Registros extraídos.
• • •
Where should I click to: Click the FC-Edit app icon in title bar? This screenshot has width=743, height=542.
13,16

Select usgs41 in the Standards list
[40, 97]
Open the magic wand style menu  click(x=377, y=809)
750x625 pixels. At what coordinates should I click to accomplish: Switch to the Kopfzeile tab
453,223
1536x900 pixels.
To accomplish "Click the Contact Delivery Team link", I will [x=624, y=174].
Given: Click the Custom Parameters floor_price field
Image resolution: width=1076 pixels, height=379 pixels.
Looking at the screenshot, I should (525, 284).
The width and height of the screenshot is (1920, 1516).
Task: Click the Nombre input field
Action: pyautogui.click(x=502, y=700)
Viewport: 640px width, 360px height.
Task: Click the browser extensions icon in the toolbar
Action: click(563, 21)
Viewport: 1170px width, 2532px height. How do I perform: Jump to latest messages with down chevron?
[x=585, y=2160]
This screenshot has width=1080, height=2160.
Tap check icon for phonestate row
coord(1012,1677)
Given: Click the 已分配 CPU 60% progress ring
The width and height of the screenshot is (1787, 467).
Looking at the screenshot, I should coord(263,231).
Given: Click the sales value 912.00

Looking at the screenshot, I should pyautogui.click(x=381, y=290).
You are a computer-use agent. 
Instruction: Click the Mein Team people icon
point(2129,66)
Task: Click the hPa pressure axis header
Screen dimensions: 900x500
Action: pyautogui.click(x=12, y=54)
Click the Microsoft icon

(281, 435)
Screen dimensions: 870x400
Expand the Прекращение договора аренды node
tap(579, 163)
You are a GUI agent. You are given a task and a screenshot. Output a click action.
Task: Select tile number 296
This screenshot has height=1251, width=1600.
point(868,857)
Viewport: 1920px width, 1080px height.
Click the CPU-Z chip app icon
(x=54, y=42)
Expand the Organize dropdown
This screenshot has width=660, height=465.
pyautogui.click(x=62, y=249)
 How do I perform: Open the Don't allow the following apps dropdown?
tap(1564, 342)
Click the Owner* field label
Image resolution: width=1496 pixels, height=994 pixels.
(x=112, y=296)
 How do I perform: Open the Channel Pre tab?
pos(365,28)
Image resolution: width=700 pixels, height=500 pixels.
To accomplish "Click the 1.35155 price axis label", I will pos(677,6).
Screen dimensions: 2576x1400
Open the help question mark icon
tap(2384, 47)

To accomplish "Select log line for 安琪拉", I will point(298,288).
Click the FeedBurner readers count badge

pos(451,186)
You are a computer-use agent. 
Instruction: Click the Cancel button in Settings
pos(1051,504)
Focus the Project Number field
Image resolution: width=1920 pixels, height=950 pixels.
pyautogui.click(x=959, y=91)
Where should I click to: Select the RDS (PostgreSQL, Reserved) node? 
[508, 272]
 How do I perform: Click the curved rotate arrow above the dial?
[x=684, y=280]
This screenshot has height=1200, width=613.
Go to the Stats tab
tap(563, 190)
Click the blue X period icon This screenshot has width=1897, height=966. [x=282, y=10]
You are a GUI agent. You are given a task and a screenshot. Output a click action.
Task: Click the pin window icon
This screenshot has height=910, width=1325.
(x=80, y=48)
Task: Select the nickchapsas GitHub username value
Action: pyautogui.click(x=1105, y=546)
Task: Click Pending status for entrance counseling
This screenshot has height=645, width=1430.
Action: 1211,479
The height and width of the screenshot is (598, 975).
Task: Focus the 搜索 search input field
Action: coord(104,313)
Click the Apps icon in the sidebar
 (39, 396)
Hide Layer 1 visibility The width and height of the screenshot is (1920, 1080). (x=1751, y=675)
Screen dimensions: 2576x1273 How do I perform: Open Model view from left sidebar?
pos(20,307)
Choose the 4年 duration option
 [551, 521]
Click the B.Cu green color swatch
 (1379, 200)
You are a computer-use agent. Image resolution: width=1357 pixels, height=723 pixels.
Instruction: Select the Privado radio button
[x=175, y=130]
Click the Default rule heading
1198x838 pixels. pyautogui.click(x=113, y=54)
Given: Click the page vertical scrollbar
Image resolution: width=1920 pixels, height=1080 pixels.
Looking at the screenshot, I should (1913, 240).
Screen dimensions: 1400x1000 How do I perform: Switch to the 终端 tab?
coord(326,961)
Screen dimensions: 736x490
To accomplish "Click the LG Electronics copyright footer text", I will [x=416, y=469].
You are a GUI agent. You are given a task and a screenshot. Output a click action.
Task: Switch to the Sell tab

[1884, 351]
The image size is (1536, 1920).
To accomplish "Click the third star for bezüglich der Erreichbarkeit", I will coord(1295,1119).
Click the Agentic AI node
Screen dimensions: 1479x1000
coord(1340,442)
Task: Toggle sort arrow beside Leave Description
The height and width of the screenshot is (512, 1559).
• • •
Devolva todas as linhas dos registros acima que contêm a palavra "Select". Maiúsculas e minúsculas fazem diferença.

Select usgs41 in the Standards list
Task: Select tile number 296
To accomplish "Select log line for 安琪拉", I will point(298,288).
Where should I click to: Select the RDS (PostgreSQL, Reserved) node? 
Task: Select the nickchapsas GitHub username value
Instruction: Select the Privado radio button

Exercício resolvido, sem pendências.